Posted by AFN Staff Writers on 15th July 2013

Poultry brand Steggles is promoting turkey as an alternative dinner protein to chicken. Turkeys being a larger bird than chicken and carrying lots of dark meat, have the potential to improve poultry processing efficiencies as well as offering a dark-meat alternative to red meats, particularly for the younger male demographic.

According to Steggles, one in four grocery buyers surveyed in Newspoll research conducted in March 2013 commissioned by the Company claimed to have eaten turkey at least once a month. The research survey was reported to show that more than half of turkey consumed (54 per cent) was made up of fresh turkey cuts, including turkey mince, sliced turkey and pre-prepared turkey products with marinades.

The findings also showed that grocery buyers were 25 per cent more likely to consume turkey at least once a month compared to non-grocery buyers.

“Turkey consumption is in a period of growth and we anticipate an upward trend will continue as awareness of the category grows and education continues,” said Laurel Brown, Steggles Senior Brand Manager.

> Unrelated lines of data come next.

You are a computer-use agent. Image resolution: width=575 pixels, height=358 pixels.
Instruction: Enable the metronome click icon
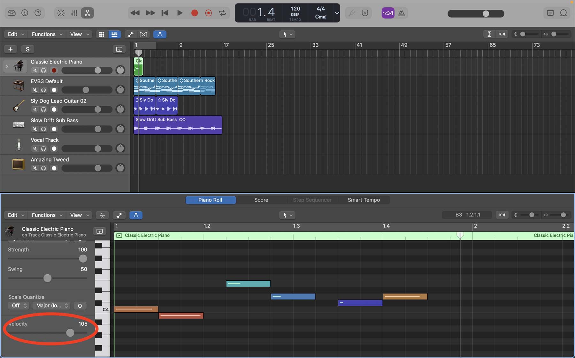(x=402, y=13)
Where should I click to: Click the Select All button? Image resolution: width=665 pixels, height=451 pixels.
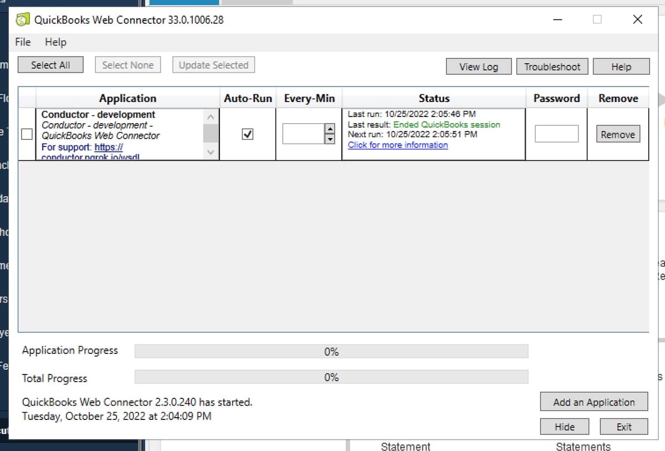(x=50, y=64)
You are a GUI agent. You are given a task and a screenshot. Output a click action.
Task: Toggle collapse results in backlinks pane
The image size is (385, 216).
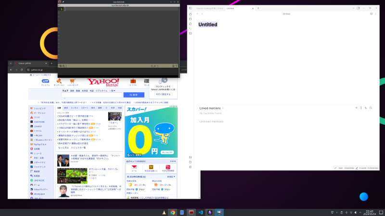click(x=357, y=108)
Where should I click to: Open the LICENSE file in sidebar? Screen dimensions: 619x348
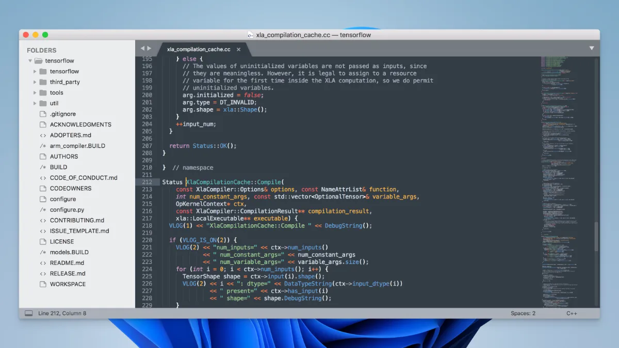click(61, 242)
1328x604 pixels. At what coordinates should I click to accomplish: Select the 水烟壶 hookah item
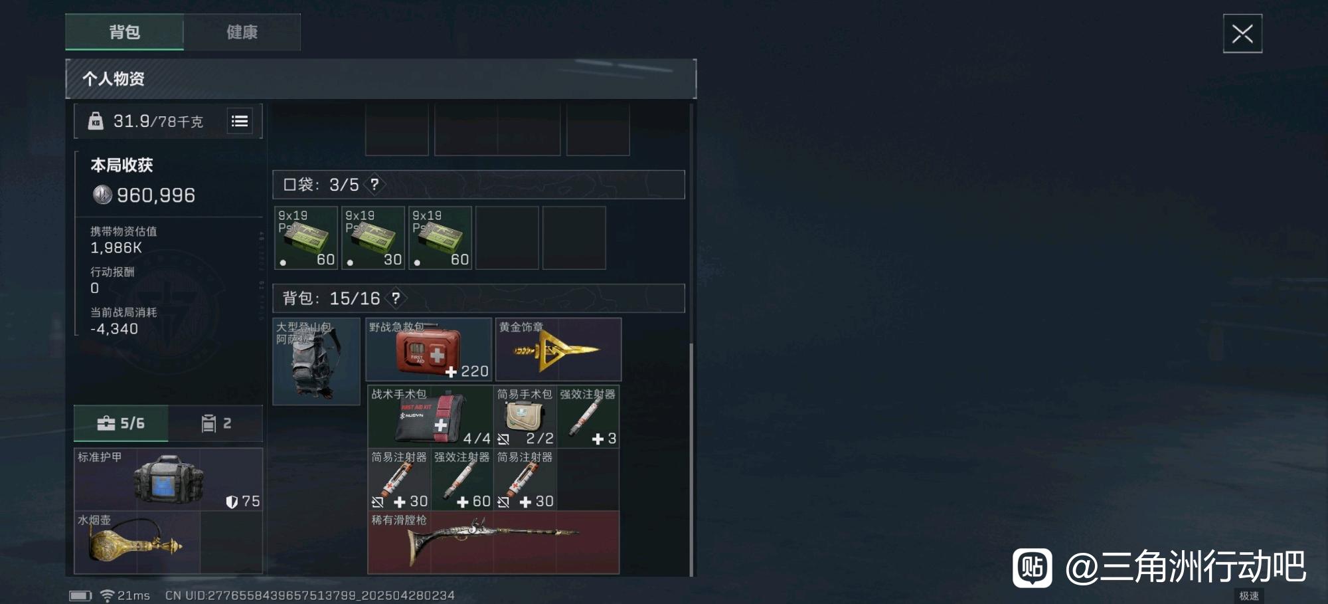[x=137, y=542]
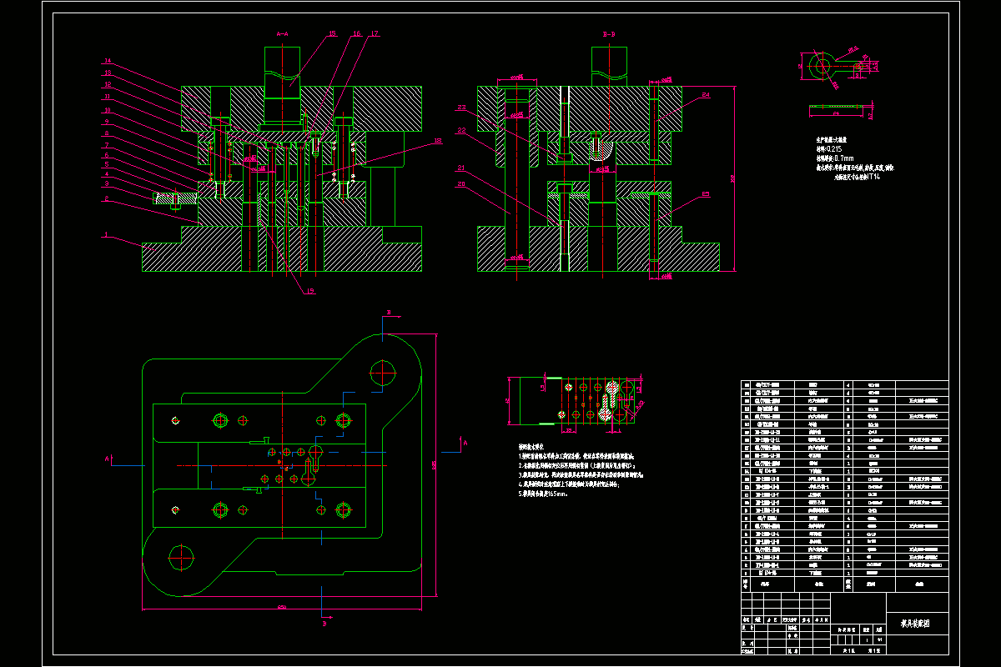Select part callout number 23

(461, 107)

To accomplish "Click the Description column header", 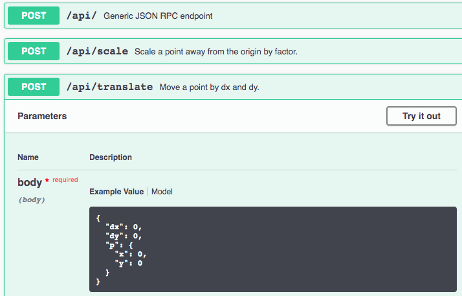I will point(111,157).
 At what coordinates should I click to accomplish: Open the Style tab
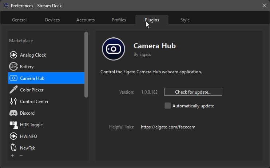coord(185,20)
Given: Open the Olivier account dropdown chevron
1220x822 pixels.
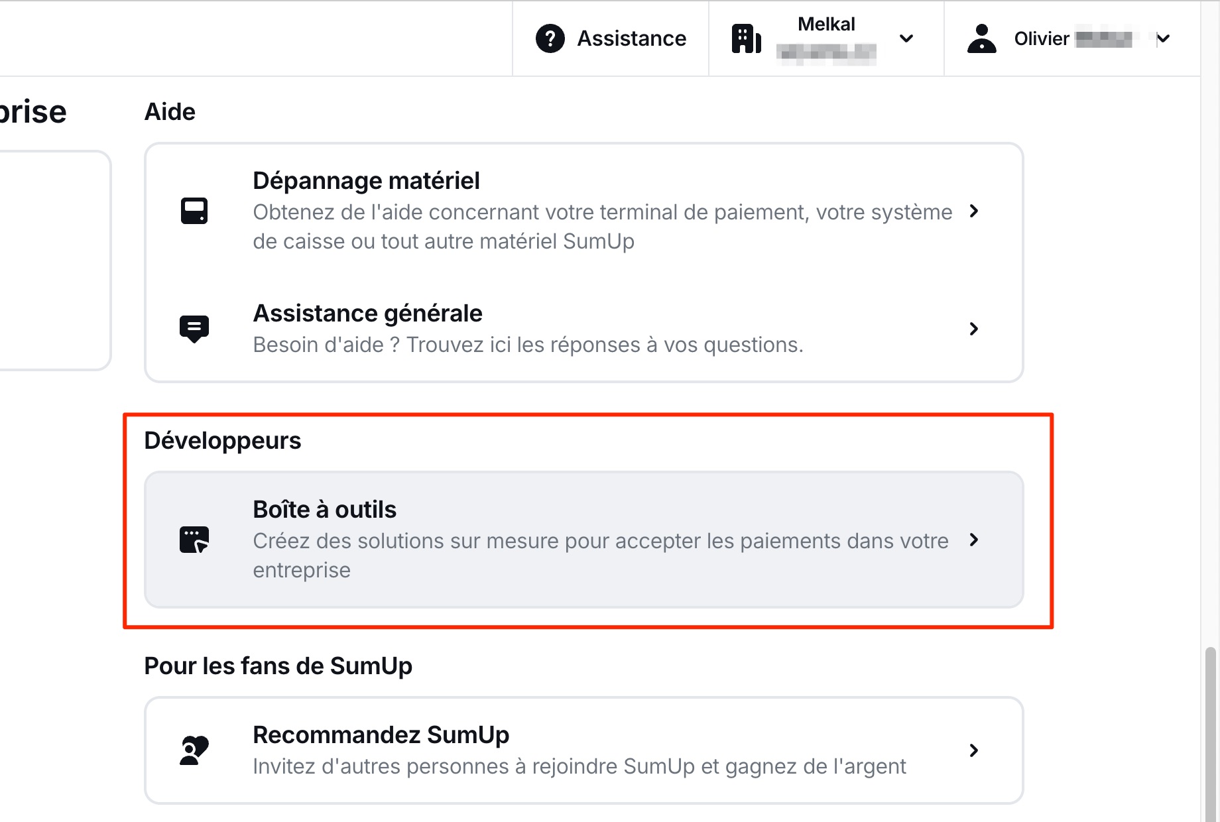Looking at the screenshot, I should (x=1163, y=38).
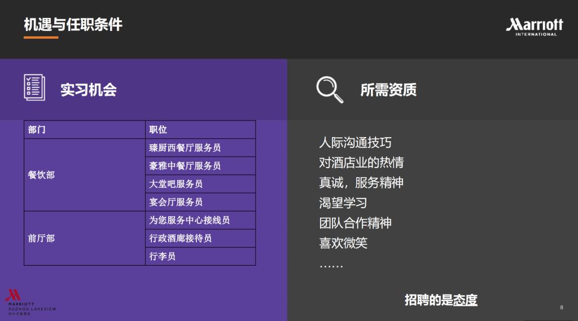Click the 部门 table header cell
This screenshot has height=321, width=578.
[84, 129]
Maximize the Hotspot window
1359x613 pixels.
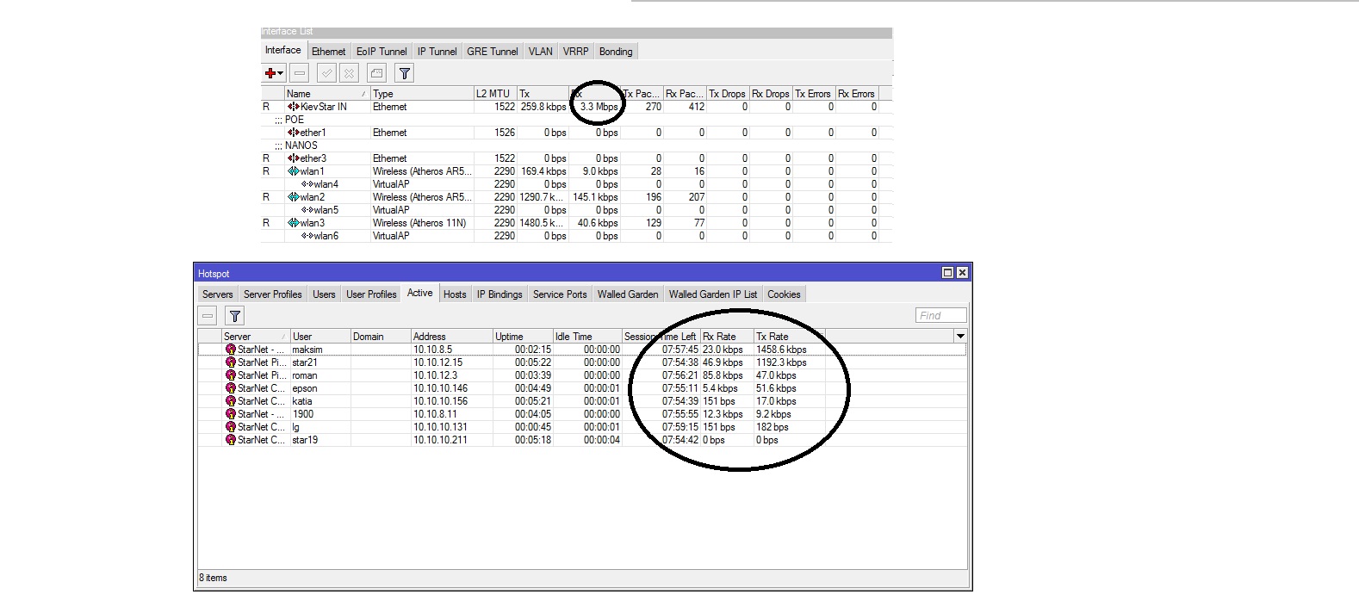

Steggles said the research found that its brand was “perceived to be a high-quality brand” among grocery buyers already aware of Steggles turkey products, with 66 per cent of respondents believing that Steggles is a “leading brand” of turkey products. Awareness of the Steggles Turkey Shortcuts range was higher among younger grocery buyers (18-34 years).

“Whilst awareness is higher amongst younger grocery buyers, there is an opportunity for older buyers to consider turkey as an alternative protein to assist with healthy eating plans,” said Ms Brown. “Some cuts of turkey provide high levels of iron, zinc and vitamin B12, all of which are often found to be low in the diets of older Australians,” she said.

Steggles said the research found men said they consumed turkey more frequently than the overall population, with nearly one in every three males consuming turkey meals at least once a month. Men were also found to be more likely to eat various types of turkey products, including fresh and frozen products, whole turkeys, snacks and sliced turkey.

“Turkey has impressive health credentials, making the protein an attractive alternative for health conscious individuals. Promotions in gyms may have increased purchase amongst the younger demographic, in particular males who are looking for a lean source of protein to include in their diet,” Ms Brown said.